Did a video on Zoom for our turning club earlier this evening on tips and techniques for production work. The video quality isn’t the best but it’s comprehendible and the info was well received. Hope you’ll get comfortable and check it out.

Reactions: Like 4


----------



## 2feathers Creative Making (Sep 16, 2022)

Jonkou said:


> Did a video on Zoom for our turning club earlier this evening on tips and techniques for production work. The video quality isn’t the best but it’s comprehendible and the info was well received. Hope you’ll get comfortable and check it out.


Hang on, getting comfy...
Ok. Go ahead.

Very informative. Thanks

Reactions: Thank You! 1


----------



## Karl_TN (Sep 17, 2022)

This information was so nice of you to share, and your shop looks clean enough to do surgery in.

This topic would make a great turning club demo. Do you any interactive remote turning demos?

Reactions: Thank You! 1


----------



## Jonkou (Sep 17, 2022)

Karl_TN said:


> This information was so nice of you to share, and your shop looks clean enough to do surgery in.
> 
> This topic would make a great turning club demo. Do you any interactive remote turning demos?
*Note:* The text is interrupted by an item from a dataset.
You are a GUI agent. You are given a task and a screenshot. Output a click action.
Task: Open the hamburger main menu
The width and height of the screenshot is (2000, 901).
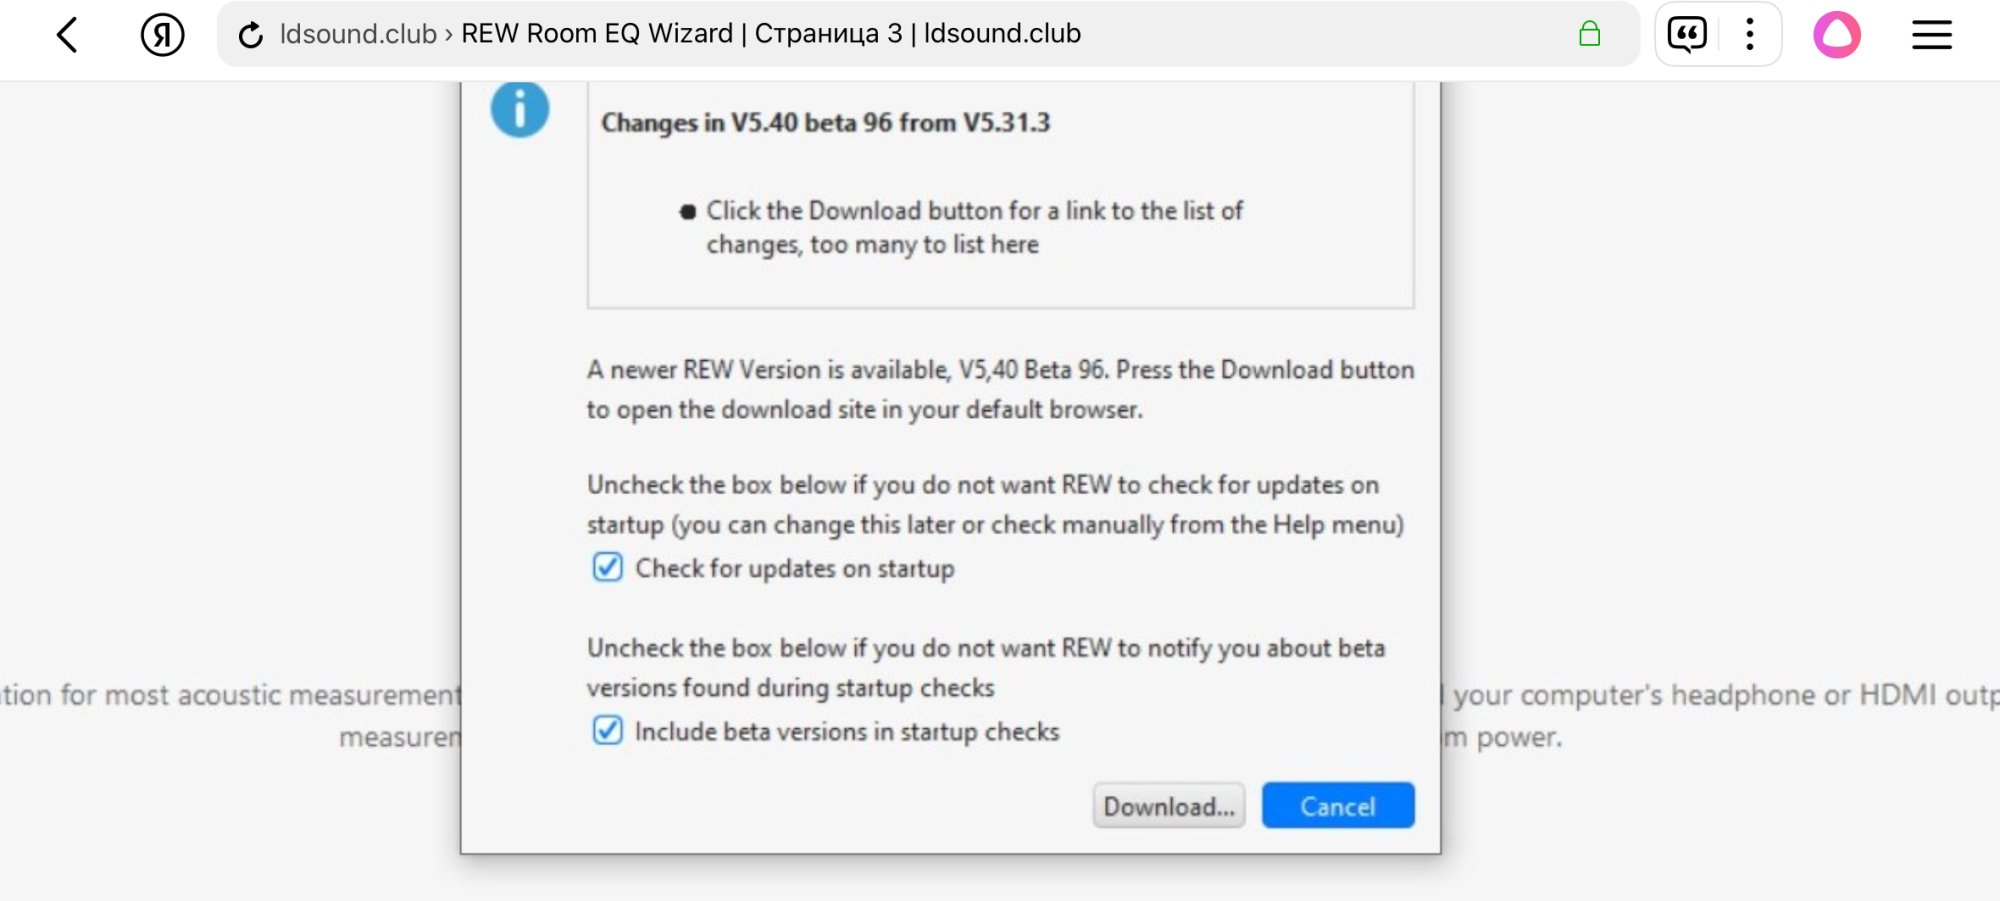[1931, 35]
Have many times at Club meetings and the New England Woodturning Symposium but first time at my studio, can see our videographer needs some practice tuning the equipment, we just winged it. Wouldn’t be interested in doing anything outside of that.


----------



## JonathanH (Sep 18, 2022)

It was a great demo session. It was very cool of you to share your insights on your bread & butter item.

Reactions: Thank You! 1 | Agree 1


----------